Germany in particular

The Financial Services Supervision Act (FinDAG) first introduced the term financial services into German law in April 2002. One of the institutional consequences was the renaming of the former Federal Banking Supervisory Office in May 2002, which was renamed the Federal Financial Supervisory Authority (abbreviation BaFin) after merging with other authorities in accordance with Section 1 (1) FinDAG and thus adopted the term financial services as the name of the authorities.

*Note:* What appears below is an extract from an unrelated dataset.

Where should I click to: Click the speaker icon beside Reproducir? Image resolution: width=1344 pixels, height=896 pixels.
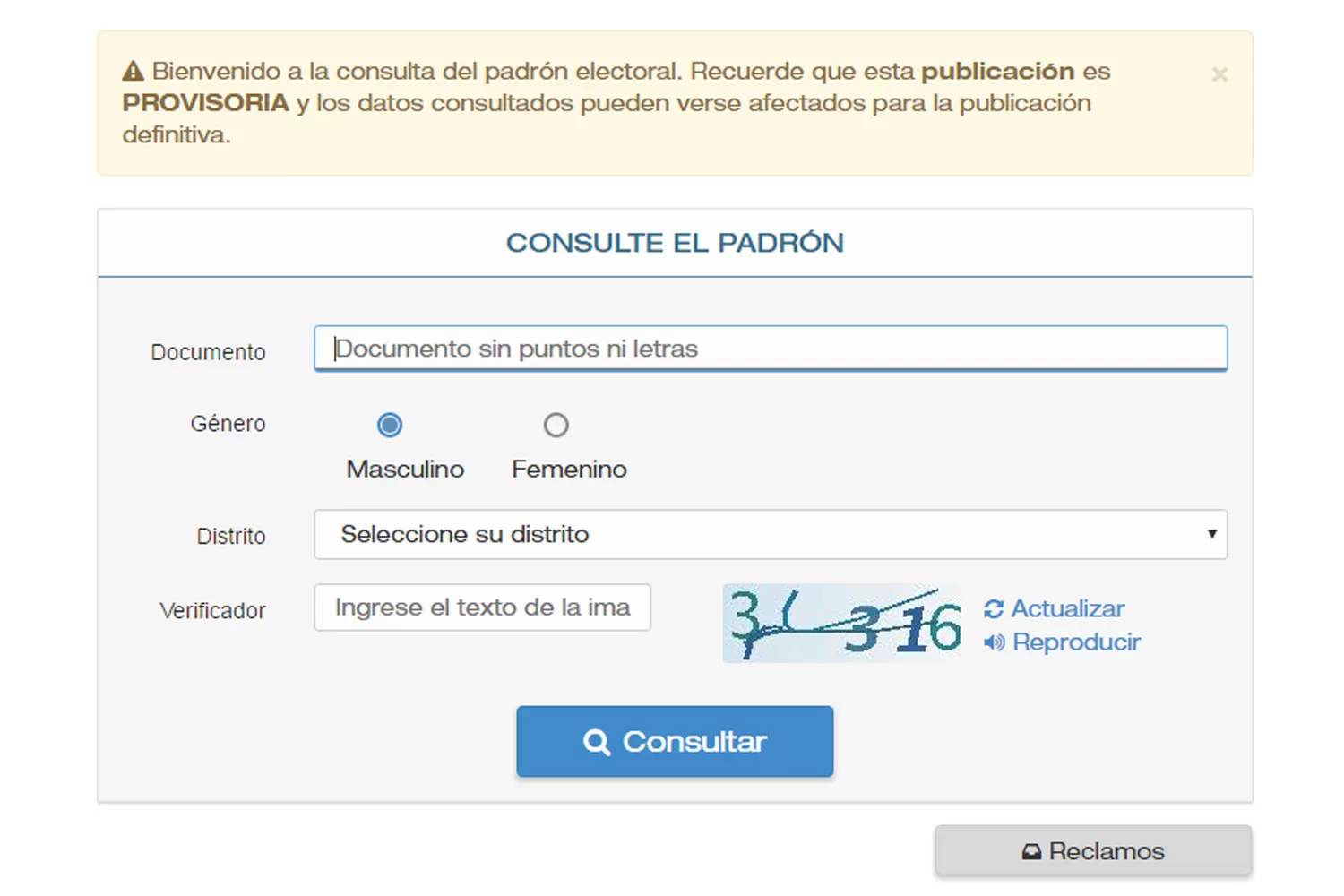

Another banking regulatory consequence was that the German Banking Act (KWG) now between banks , financial services institutions , financial companies and CRR banks is different, and it banks and financial services institutions to "institutions" summarizes ( § 1 para. 1b KWG). Financial services institutions operate the following financial services, which are finally listed in Section 1 (1a) KWG:

If only one of these businesses is already being operated commercially, it is a financial services institution that requires a banking license in accordance with Section 32 KWG . The permit must be available before starting business activity; Entries in the commercial register may only be made if authorization has been proven to the registry court ( Section 43 (1) KWG). The differentiation between credit institutions and financial services institutions has consequences because, in particular for factoring and finance leasing companies according to Section 2 (7) and 7a KWG, not all KWG regulations apply.

In parlance, financial services also include all banking transactions performed by credit institutions within the meaning of Section 1 (1) KWG and services provided by insurance companies. In terms of supervisory law, however, a distinction is made between banking, financial services and insurance. Accordingly, in the Banking Act ( Section 33 KWG), higher capital requirements are placed on the operation of banking business than on the operation of financial services business. The requirements for insurance companies can be found in the Insurance Supervision Act .

See also

Web links

Individual evidence

  1. Gabler Wirtschaftslexikon , 1993, p. 1132
  2. Knut Kühlmann / Günter Käßler-Pawelka / Holger Wengert / Wolfgang Kurtenbach, Marketing für Finanzdienstleistungen , 2002, p. 7
  3. ^ Karl Friedrich Hagenmüller / Adolf-Friedrich Jacob: Der Bankbetrieb , Volume III, 1987, p. 9
  4. Michael Haller: The Penetration of the Banks and Insurance Markets - Why Now , 1987, p. 64.
  5. ^ Uwe C. Swoboda: Private customer business of credit institutions , 1997, p. 59 ff.
  6. ^ Uwe C. Swoboda: Private customer business of credit institutions , 1997, p. 60.
  7. ^ Dirk Geitner: Financial Services in Germany , 1989, p. 555.
  8. Thomas Hutzschenreuter: Electronic Competition: Branch dynamics through Entrepreneurship on the Internet , 2000, p. 144.
  9. Directive EG 2002/65 of September 23, 2002.